→ **Task statement**:
Rewrite the listing from the line with "Screen dimensions: 1000x684" up to and including the line with "Action: [235, 130]", replacing "icon" with "button" and changing nothing else. Omit the pictures from your answer.

→ **Input**:
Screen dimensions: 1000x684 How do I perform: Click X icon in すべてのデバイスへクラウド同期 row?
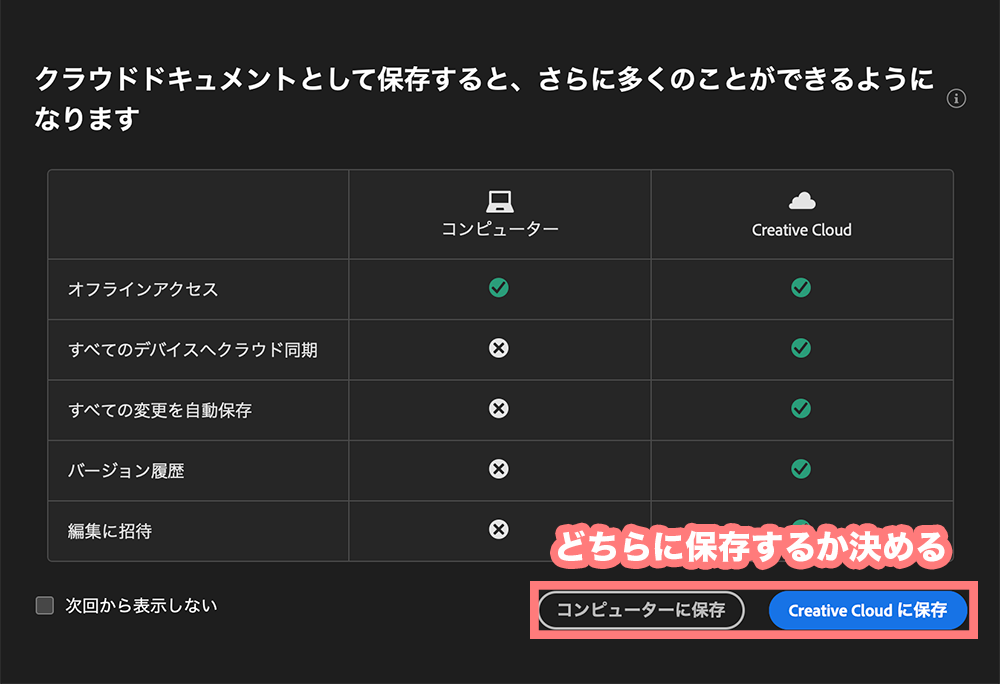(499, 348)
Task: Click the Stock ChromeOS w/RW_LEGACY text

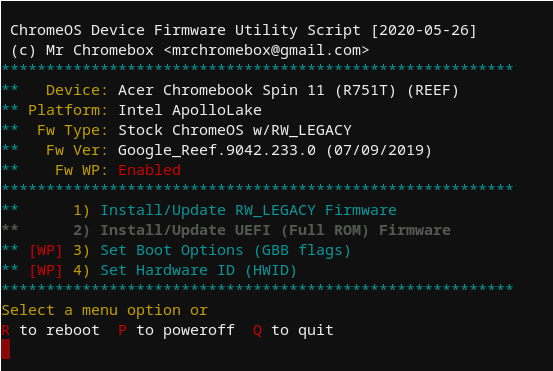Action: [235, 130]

* * *

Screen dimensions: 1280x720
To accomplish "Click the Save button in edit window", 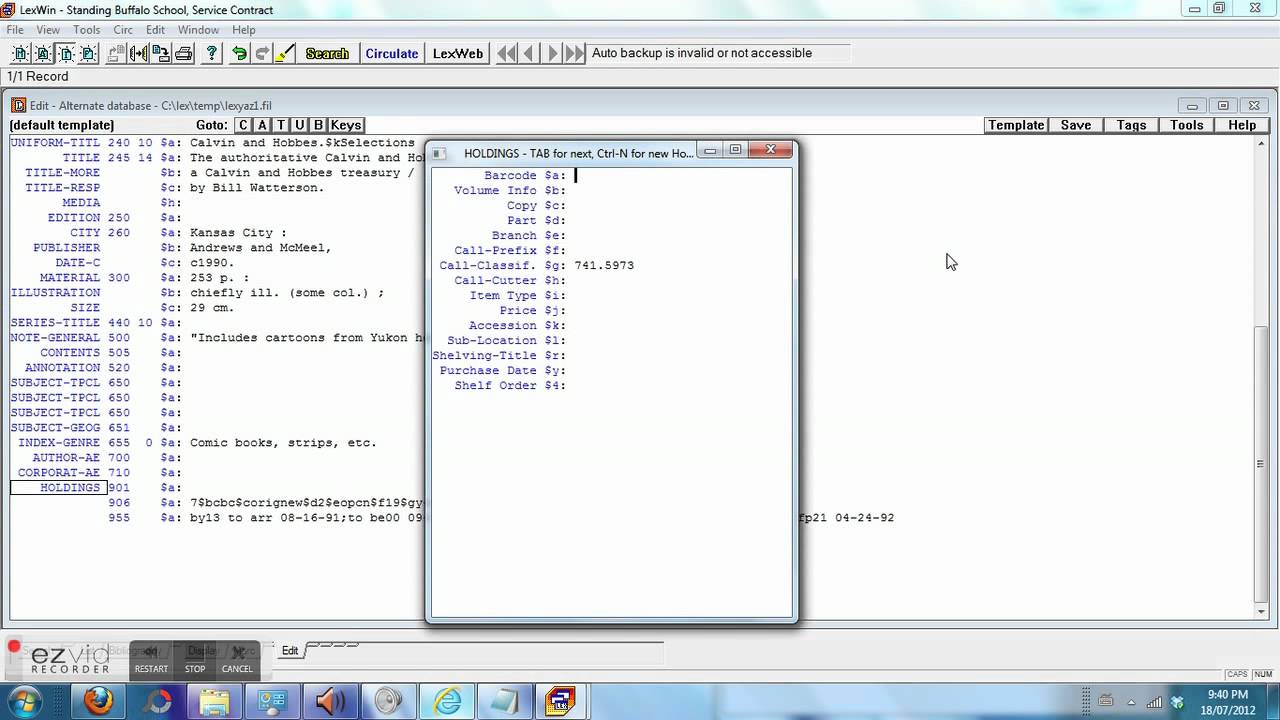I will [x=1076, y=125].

→ **Output for this task**:
Screen dimensions: 1000x684 How do I perform: Click X button in すべてのデバイスへクラウド同期 row?
(499, 348)
Task: Click the Stock ChromeOS w/RW_LEGACY text

Action: [235, 130]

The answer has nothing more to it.